Get in Balance
Tuesday, 21 August 2012
From the August 2012 issue of Runner’s World
Exercises for improved stability – especially off-road
By Bob Cooper
It’s a good time to hit the trails, but rocks, roots and switchbacks challenge your coordination and stability, says Christine Mateer, a coach, physical therapist and trail-race champ. Do these balance-disc exercises twice a week to build strength and help prevent ankle, knee and hip injuries.
Improves your stability and motor control on a trail’s tight turns.
TO DO Rest your right hand and left knee on balance discs; extend your opposite arm and leg. Bring your left elbow toward your right knee. Repeat 10 times on each leg.

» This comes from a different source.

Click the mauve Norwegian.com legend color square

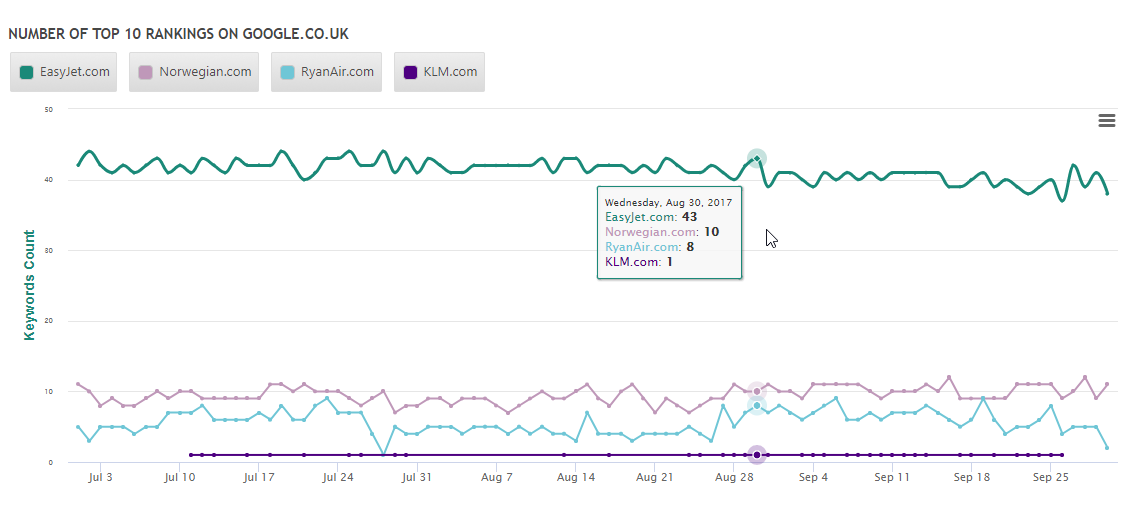[x=146, y=72]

|PLANK AND MOUNTAIN CLIMBER|
Strengthens hip and core muscles for a strong push-off on hills and rough terrain.
TO DO From the top of a push-up position, hands centred on discs, lift your right knee toward your left elbow while keeping your spine and left leg straight. Hold for one second, return to push-up position, and lift the left knee toward your right elbow. Do 10 reps.
Improves your stability and coordination to better navigate uneven trails.
TO DO Place your left foot on a balance disc, cross your right leg behind, and lower into a semi-squat (A). Keeping your left foot planted, do a crossover lunge forward with the right leg (B). Then swing right leg back to start (A). (It may help to practice the move a few times without the disc.) Repeat 10 times and switch legs.
Strengthens upper body for a more efficient arm swing on steep trail climbs.
TO DO Holding light weights, kneel and place one foot on a disc, knee bent at 90 degrees. Pump your arms rapidly for one minute. Switch legs and repeat.